In the below code, I have not defined the method onPressed
in the SmallComponentB
but when I click on this it calls the method from SmallComponentA
const SmallComponentA = ({}) => {
onPressed = () => alert('Clicked A')
return <Text onPress={onPressed} >Press On A</Text>
}
const SmallComponentB = ({}) => {
return <Text onPress={onPressed} >Press On B</Text>
}
const ActualComponent = ({}) => {
return(
<>
<SmallComponentA />
<SmallComponentB />
</>
)
}
You can do it both ways, either it's a separate function in each or it should be a common function
With Separate:
const SmallComponentA = ({}) => {
const onPressed = () => alert('Clicked A')

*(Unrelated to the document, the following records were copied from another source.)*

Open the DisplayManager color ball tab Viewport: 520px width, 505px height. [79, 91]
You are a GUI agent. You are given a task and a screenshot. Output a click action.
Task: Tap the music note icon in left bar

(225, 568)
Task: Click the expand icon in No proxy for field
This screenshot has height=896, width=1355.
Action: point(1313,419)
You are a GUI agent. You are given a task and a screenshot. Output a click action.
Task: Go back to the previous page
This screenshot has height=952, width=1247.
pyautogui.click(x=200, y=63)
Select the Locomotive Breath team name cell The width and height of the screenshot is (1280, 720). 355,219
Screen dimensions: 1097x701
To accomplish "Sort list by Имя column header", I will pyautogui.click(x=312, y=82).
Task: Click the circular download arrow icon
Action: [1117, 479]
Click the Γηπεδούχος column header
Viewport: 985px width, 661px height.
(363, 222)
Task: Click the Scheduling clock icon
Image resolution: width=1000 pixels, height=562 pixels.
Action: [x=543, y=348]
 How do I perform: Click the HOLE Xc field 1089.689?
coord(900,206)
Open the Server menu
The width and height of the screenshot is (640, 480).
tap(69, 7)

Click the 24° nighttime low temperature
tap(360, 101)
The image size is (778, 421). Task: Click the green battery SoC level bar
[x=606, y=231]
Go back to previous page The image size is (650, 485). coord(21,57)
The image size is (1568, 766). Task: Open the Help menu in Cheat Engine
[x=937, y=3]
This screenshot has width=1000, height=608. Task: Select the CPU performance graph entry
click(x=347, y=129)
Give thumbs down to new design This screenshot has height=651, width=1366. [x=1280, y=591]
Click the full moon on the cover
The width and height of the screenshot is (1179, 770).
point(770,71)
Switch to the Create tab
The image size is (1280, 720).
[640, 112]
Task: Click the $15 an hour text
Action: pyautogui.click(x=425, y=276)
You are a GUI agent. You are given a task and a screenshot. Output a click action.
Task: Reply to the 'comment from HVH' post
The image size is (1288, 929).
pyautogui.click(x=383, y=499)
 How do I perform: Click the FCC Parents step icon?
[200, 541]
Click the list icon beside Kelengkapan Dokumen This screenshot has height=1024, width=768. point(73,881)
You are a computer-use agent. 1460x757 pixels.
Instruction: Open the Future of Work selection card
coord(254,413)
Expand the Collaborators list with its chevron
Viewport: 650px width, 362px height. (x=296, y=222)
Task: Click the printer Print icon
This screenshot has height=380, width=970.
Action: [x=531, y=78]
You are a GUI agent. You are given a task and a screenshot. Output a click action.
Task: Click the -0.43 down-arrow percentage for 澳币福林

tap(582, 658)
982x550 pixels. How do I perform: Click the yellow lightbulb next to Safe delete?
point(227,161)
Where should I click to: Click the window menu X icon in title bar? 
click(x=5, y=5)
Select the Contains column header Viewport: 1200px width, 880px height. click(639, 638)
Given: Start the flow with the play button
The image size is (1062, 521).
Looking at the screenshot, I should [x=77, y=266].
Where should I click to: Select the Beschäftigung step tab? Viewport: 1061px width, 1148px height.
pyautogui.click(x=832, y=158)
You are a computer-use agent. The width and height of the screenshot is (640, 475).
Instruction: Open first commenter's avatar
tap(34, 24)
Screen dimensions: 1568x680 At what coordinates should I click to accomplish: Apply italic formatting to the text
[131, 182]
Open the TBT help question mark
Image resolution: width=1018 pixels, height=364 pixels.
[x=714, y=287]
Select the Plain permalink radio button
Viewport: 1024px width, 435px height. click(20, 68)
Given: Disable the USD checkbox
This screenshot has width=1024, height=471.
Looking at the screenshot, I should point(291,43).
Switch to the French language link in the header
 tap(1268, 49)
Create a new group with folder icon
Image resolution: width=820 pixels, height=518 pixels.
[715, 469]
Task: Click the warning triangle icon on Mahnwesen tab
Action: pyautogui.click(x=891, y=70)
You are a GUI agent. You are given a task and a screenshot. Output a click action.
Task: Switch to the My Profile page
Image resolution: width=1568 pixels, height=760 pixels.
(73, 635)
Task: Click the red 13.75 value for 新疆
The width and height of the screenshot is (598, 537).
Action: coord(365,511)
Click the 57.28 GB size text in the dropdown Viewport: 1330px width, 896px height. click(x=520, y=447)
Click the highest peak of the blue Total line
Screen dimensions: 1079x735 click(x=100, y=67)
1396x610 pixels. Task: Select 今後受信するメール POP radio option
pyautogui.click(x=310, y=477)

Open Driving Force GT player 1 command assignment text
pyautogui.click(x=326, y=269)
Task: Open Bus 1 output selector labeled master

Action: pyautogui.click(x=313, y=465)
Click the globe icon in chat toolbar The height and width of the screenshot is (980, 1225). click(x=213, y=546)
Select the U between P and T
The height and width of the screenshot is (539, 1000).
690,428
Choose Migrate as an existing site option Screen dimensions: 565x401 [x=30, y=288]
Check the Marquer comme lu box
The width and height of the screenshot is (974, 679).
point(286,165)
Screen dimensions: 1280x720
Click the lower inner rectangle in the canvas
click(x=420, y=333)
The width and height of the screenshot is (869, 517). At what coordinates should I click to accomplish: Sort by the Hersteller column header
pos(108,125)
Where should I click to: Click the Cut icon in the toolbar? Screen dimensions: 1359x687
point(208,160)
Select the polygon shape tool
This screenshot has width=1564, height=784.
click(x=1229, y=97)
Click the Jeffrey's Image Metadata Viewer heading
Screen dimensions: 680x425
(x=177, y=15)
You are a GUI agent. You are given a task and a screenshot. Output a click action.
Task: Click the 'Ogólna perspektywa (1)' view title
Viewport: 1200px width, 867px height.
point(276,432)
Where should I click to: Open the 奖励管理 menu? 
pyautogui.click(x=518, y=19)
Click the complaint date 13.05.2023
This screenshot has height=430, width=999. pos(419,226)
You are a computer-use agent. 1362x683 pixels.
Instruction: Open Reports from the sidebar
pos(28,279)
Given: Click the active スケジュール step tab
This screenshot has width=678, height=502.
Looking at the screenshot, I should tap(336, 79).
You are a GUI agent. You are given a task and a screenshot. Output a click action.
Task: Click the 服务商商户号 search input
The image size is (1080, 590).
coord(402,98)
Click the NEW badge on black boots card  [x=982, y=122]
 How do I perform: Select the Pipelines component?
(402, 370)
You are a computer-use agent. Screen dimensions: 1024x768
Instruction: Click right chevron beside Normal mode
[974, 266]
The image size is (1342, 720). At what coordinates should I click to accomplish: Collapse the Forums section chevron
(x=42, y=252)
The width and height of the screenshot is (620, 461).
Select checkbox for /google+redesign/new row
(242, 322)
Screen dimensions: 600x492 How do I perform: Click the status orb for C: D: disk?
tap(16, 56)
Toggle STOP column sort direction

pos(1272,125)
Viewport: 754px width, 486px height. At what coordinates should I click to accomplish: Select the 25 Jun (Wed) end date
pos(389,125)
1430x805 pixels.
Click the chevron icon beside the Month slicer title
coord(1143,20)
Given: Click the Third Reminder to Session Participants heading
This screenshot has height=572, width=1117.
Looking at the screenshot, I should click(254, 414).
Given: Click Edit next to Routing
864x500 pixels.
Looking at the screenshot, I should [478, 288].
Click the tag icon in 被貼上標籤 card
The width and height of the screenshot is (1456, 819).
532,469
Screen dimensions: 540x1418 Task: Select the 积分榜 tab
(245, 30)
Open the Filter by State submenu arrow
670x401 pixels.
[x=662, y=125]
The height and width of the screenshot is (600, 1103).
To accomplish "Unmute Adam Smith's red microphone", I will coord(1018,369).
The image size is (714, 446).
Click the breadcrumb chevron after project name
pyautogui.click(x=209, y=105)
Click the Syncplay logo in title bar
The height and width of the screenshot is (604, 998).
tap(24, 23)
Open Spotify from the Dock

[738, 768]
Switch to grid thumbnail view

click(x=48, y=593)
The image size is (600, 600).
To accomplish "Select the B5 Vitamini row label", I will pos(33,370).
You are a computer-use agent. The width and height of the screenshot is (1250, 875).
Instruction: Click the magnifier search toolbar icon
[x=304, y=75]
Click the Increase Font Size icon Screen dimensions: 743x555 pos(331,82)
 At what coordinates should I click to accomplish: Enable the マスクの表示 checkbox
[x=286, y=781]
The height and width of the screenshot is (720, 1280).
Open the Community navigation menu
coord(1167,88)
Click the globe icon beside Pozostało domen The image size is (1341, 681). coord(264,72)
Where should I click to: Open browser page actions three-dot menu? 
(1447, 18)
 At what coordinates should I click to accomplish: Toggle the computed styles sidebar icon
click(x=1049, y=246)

return <Text onPress={onPressed} >Press On A</Text>
}
const SmallComponentB = ({}) => {
const onPressed = () => alert('Clicked B')
return <Text onPress={onPressed} >Press On B</Text>
}
const ActualComponent = ({}) => {
return(
<>
<SmallComponentA />
<SmallComponentB />
</>
)
}
Common Function:
const onPressed = ( component ) => alert('Common Clicked '+ component);
const SmallComponentA = ({}) => {
return <Text onPress={()=>onPressed("A")}>Press On A</Text>;
};
const SmallComponentB = ({}) => {
return <Text onPress={()=>onPressed("B")}>Press On B</Text>;
};
const ActualComponent = ({}) => {
return (
<>
<SmallComponentA />
<SmallComponentB />
</>
);
};
Hope it will hep you!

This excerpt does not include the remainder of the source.